## Data
You can use this notebook to load optimization raw data, not filtered for successful trials or any other criteria.

In [None]:
%reload_ext autoreload
%autoreload 2

from IPython.core import ultratb

ultratb.VerboseTB._tb_highlight = "bg:#3e0054"

In [None]:
from syftr.configuration import cfg
from syftr.optuna_helper import get_study_names

INCLUDE_REGEX = [
    "silver1--.*",
]
EXCLUDE_REGEX = []

STORAGE = cfg.database.get_optuna_storage()

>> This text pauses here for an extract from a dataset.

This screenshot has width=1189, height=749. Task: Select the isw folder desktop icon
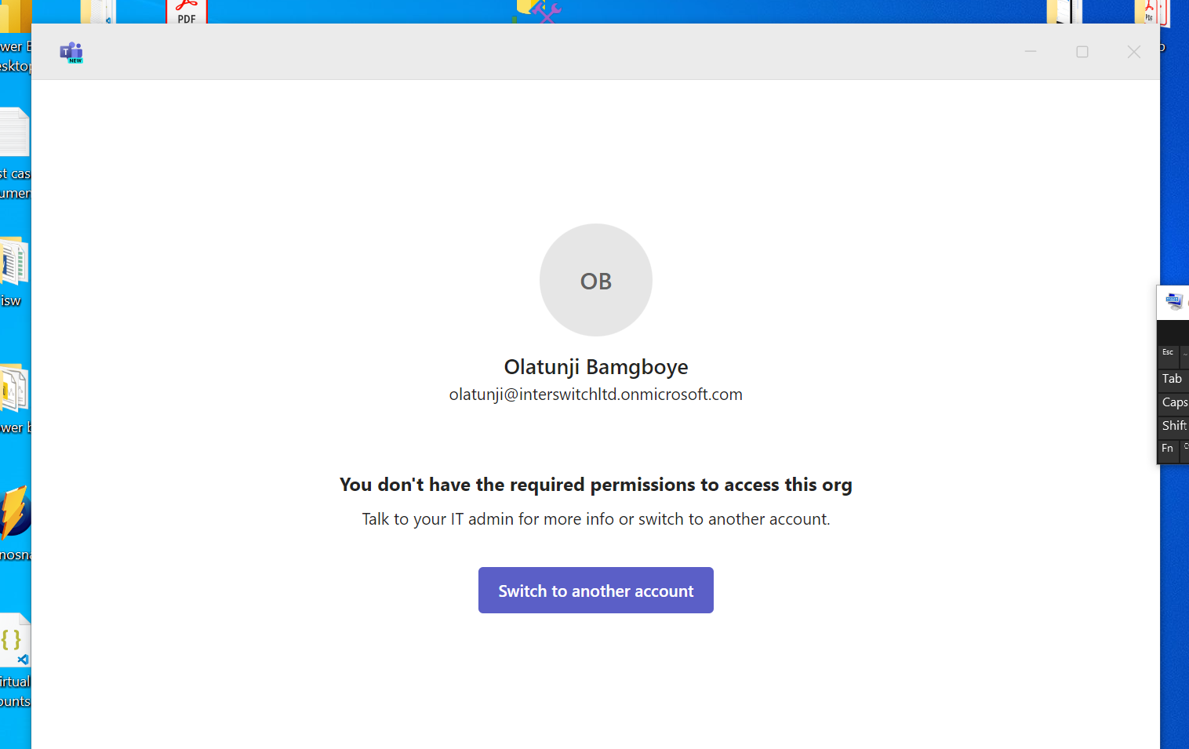point(13,262)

study_names = get_study_names(
    include_regex=INCLUDE_REGEX,
    exclude_regex=EXCLUDE_REGEX,
)

study_names

In [None]:
import optuna
import pandas as pd


def get_data(study_names):
    
    import concurrent.futures

    def load_study_trials(study_name):
        study = optuna.load_study(study_name=study_name, storage=STORAGE)
        df_trials: pd.DataFrame = study.trials_dataframe()
        df_trials["study_name"] = study_name
        return df_trials

    with concurrent.futures.ThreadPoolExecutor() as executor:
        dfs = list(executor.map(load_study_trials, study_names))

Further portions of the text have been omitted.